And even that is likely to be picked off soon enough – we, after all, have recently been witness to repeated claims of one of the more powerful protagonists of the imperial executive, that vast numbers of citizens voting through early voting mechanisms sanctioned by law, are “stealing” the elections. Some of his party members have even accepted that more people voting has normally been inimical to their chances of winning the position of the Commander-in-Chief. In our own country, there have been three parallel sets of arguments made in some segments of public discourse: (i) that universal voting rights should be withdrawn, with one set of voices claiming that they ought to be withdrawn on grounds of membership of particular socio-religious identities; and (ii) yet another set of voices claiming that vast segments of the populace should not even be granted a right to vote, on the grounds that their alleged levels of productivity does not warrant their treatment as equal to the rich and those at the top of totem-pole of socio-economic hierarchies. Yet another set of voices has begun to articulate the position that may be public elections themselves may be unnecessary. One is tempted to claim, given the inordinate control that big business has over the executive, and through it, over the legislatures, that the substantive core of what we had hoped, in terms of dispersal of social and political power, with a one person one vote system is no longer a reality. And this necessarily undermines one of the foundations of the concept of social justice, for political equality as expressed through one vote and one co-equal voice is to be the first step in protecting citizens and human beings from the depredations of the powerful.

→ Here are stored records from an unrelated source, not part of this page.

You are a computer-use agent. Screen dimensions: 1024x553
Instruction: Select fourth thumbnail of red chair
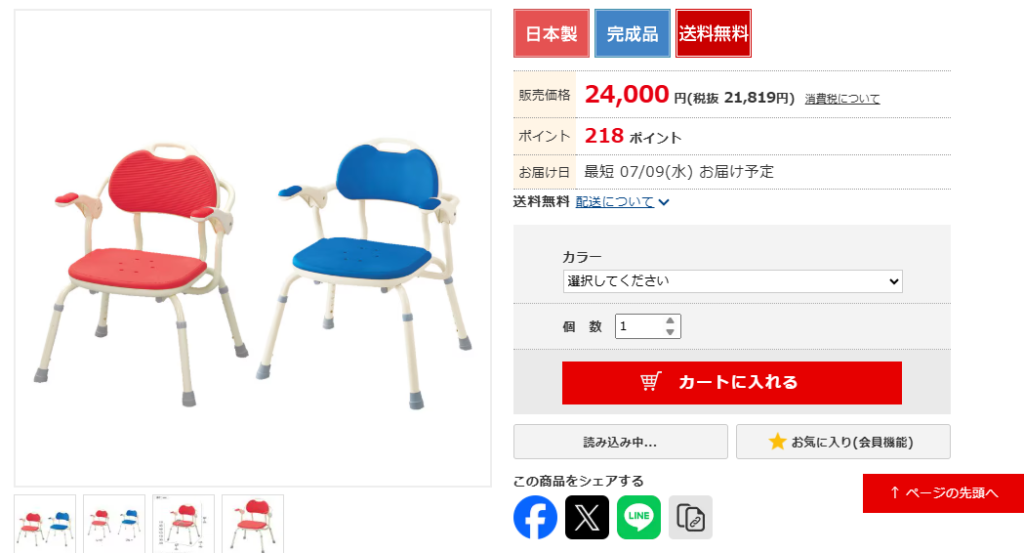(x=253, y=524)
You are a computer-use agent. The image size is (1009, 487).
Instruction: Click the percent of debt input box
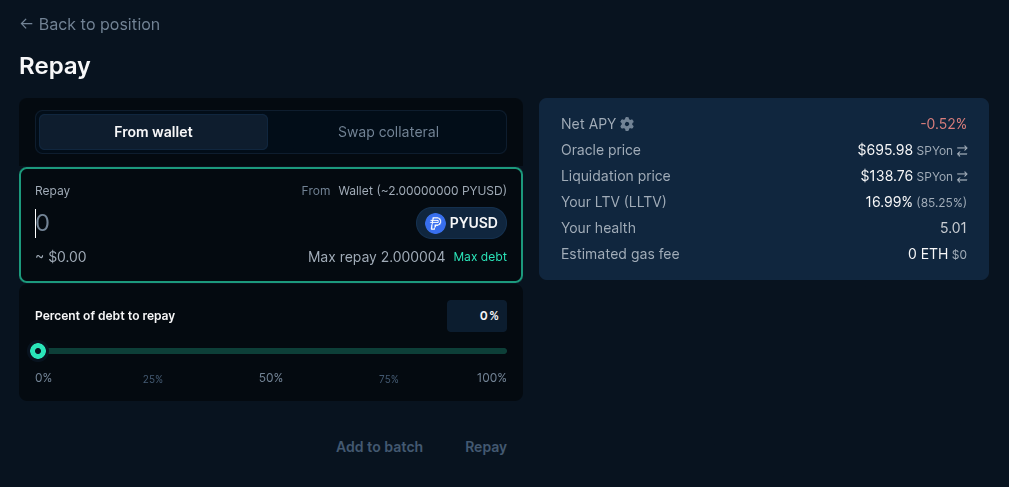[477, 316]
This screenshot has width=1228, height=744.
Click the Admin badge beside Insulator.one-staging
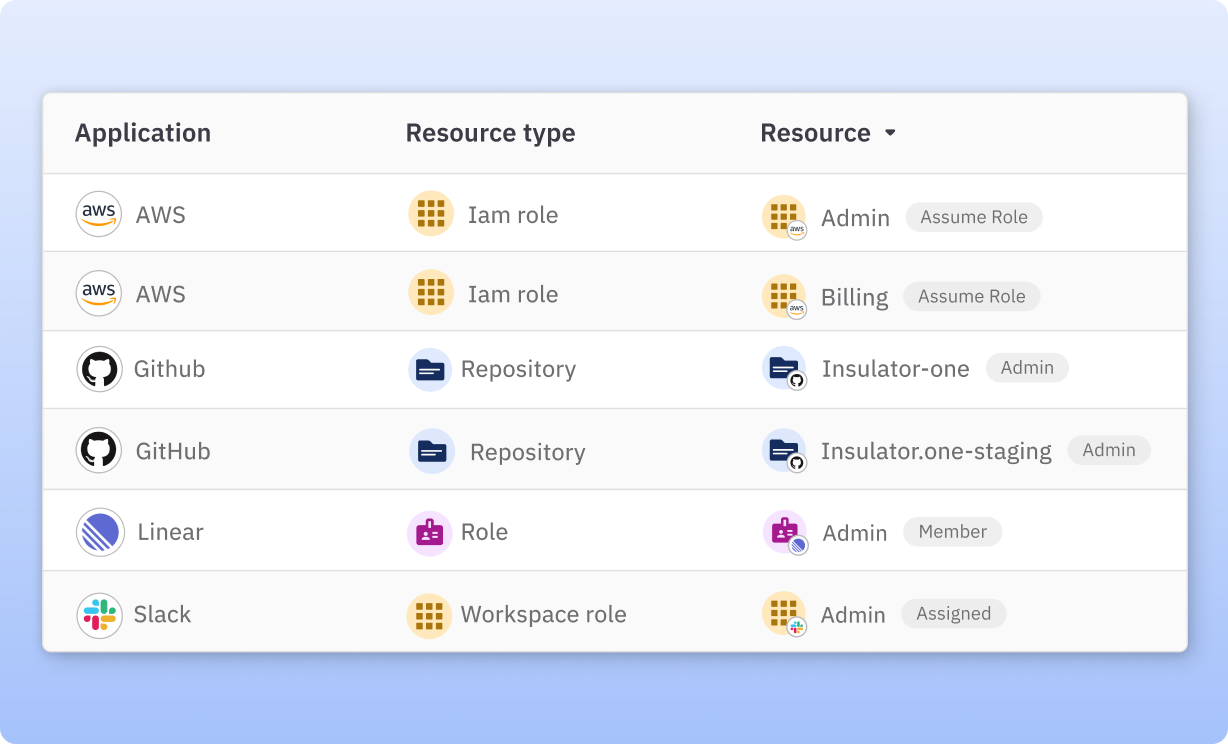(x=1108, y=450)
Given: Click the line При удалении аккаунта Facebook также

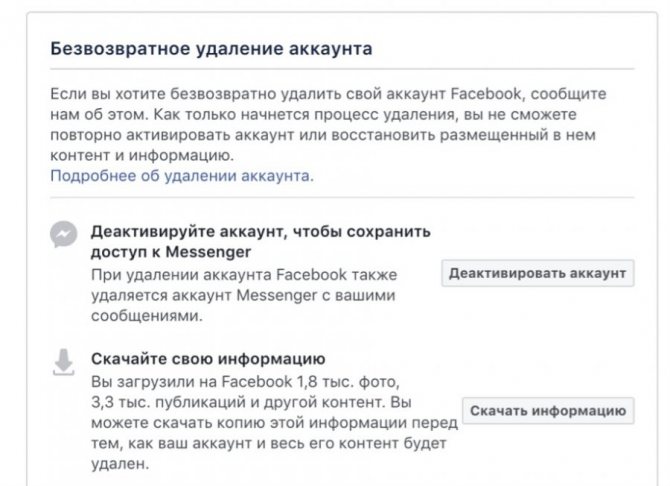Looking at the screenshot, I should (x=244, y=274).
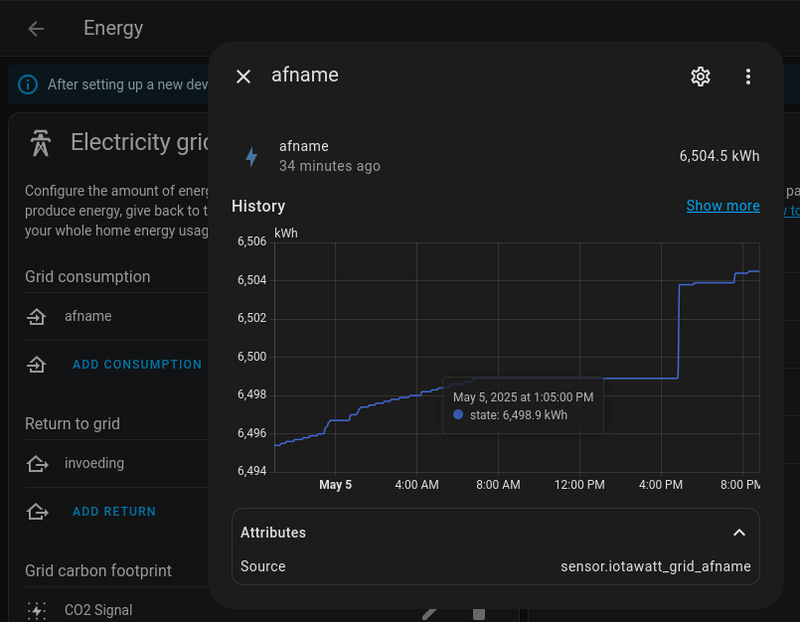
Task: Click the transmission tower grid icon
Action: pyautogui.click(x=40, y=142)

We were promised, in the early years of this republic, that the executive will have the moral obligation to implement the law, and extend protections for the citizens within the constraints imposed by the Constitution, not the least of which were to be the tenets of Article 14 and Article 21 against arbitrary action by the State. In the recent past we repeatedly witnessed brazen abdication of responsibilities in this regard, and that too with regard to sexual violence against women. In one instance four youngsters from the lowered classes were picked up, allegedly on suspicion of raping and burning to death a young upper caste woman. Even before the preliminary investigation was concluded, they were taken to the alleged scene of the crime to ostensibly “reconstruct the crime scene” and were shot dead in an “encounter” with the police. Seemingly the entire articulate section of the populace endorsed the action by the police – and it was widely accepted in public circles that the four youngsters from lowered classes were shot dead on a mere suspicion, that the encounter was in fact a fake one, and that in fact the police ought to be honoured for such an action. Very disturbing.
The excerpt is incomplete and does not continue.